When searching Kanban tools or alternative, you must have come across Trello. Trello, in its core, is a visual collaboration tool that utilizes the concept of boards. It’s a simple and effective tool to manage and organize tasks. Trello is aimed at teams as a tool for organizing tasks within a project. But it can also be used as a personal to do list. Due to its versatile nature, Trello is one of the most popular project management apps.
While Trello closely resembles a Kanban tool, and many consider it to be Kanban software, the questions that many ask is whether it really is one. Let’s look into it.
Setting Up a Trello Visual Board
At first glance, Trello seems to be a Kanban tool, suitable for creating your digital Kanban board. Trello offers plenty of functionalities to help manage your team. It uses lists and cards to map the flow. Share the lists and cards between teams and team members. Attach files and create checklists. Let’s go over each step of setting the Trello visual board, and make a step-by-step analysis to see if you can actually have a fully featured Kanban system.
Creating the Board
Creating your first Trello board is pretty simple. After you sign up, by clicking the + button you can create a new board. Choose the name for your board. Then, add lists that will serve as your task containers. In Kanban, the lists or columns, are used to represent the steps of your process. Depending on your process, you can add as many lists as you need. And of course, you can rename the lists to correspond to the action or step that a task needs to undergo to get from To Do to Done.
Populate the Board with Cards
Now that you have your project steps visualized, it’s time to add the Trello cards. Each card should represent one task or idea. You can then split bigger tasks into smaller components by adding a checklist to your card. And attach important files and documents to the card itself.
Place the cards in the list that shows the stage the task is in. Then assign the tasks to people responsible for completing them. You can invite team members or collaborators on your board so they can follow the project activity with you. Similarly to other project management tools, Trello has the option to add a due date to tasks. And then it will remind the assignees when the deadline is approaching and if it passes. You can also color-code and label cards. These features are very useful when you want to make it easier to distinguish between different types of tasks.
Since Trello uses the Kanban method as a basis, tasks move across lists according to their status. To move a task from one stage to the next, click-and-hold to drag it to the next list.
So far, it seems that Trello covers the basic Kanban tool features. We have a visual board, separated in columns, populated with cards.
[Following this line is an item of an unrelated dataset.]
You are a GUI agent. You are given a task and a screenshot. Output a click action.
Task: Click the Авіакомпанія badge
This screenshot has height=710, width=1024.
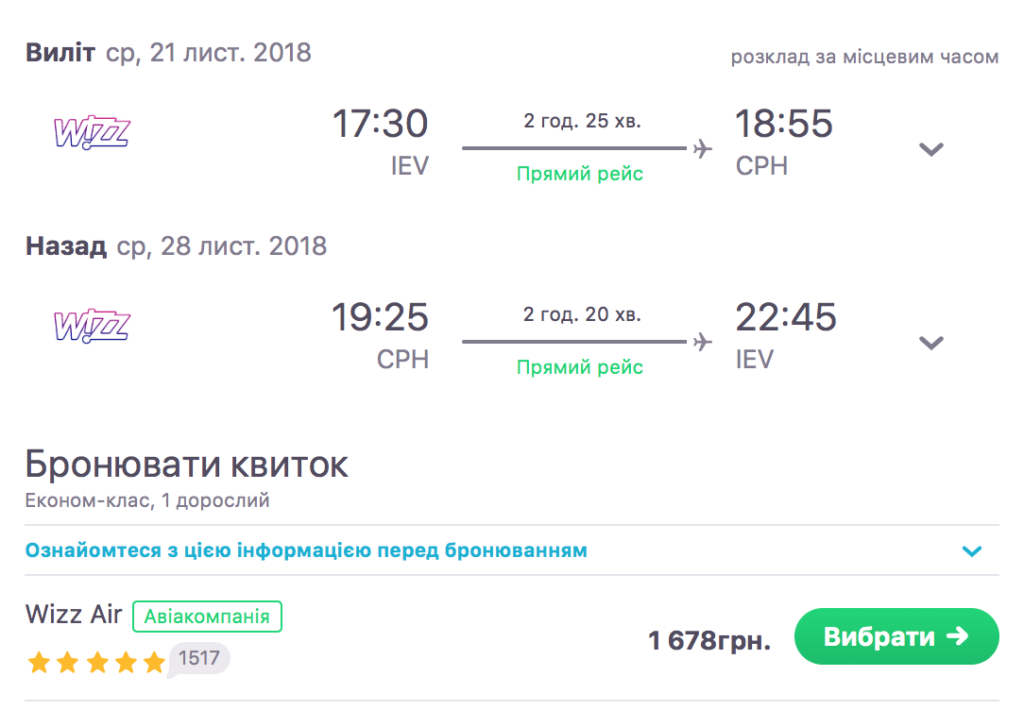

Additional Kanban Concepts and Practices
To make the simple to-do list or a visual board an actual Kanban system, we need to add a few more things, defined by the key practices such as WIP limits, explicit policies or agreements. And of course, having the ability to track key metrics that enable continuous improvement, to make it a real Kanban tool.
Let’s see if Trello can do these things.
Setting WIP Limits
WIP limits are one of the main Kanban practices that distinguish this methodology from the other approaches and makes it so efficient. Kanban WIP limits ensure team members work at an optimal pace that does not exceed their capacity. Trello doesn’t offer this feature. Instead, you can add as many tasks as you want to any list on your board.
Making Process Policies Explicit
Another important aspect of a (digital) Kanban board is making policies explicit. The concept of making policies explicit is important if you want to improve the way your team works. Adding a short description for each column of what it means for cards to enter/exit that column provides clarity to everyone on the task and stage requirements. Again, Trello doesn’t offer this feature.
Measuring Throughput and Cycle Time
Two key metrics that enable delivering more value, removing waste and continuous improvement in Kanban are throughput and cycle time. They give teams a great insight into the process and allow them to track changes and make adjustments. Trello unfortunately doesn’t provide these metrics since anyone can make changes to the board. And there are no rules in these lists that capture this data.
Even though Trello can be considered a Kanban alternative, the tool is NOT a Kanban tool. While it uses some main Kanban concepts, like visualization, it lacks the ability to employ some of the key concepts and metrics of the said methodology. But, it is useful if you want to get a taste of Kanban’s visual system. Luckily, there are Kanban tools, like Kanban Zone, built on Kanban’s main principles and core practices to improve the way teams work and collaborate.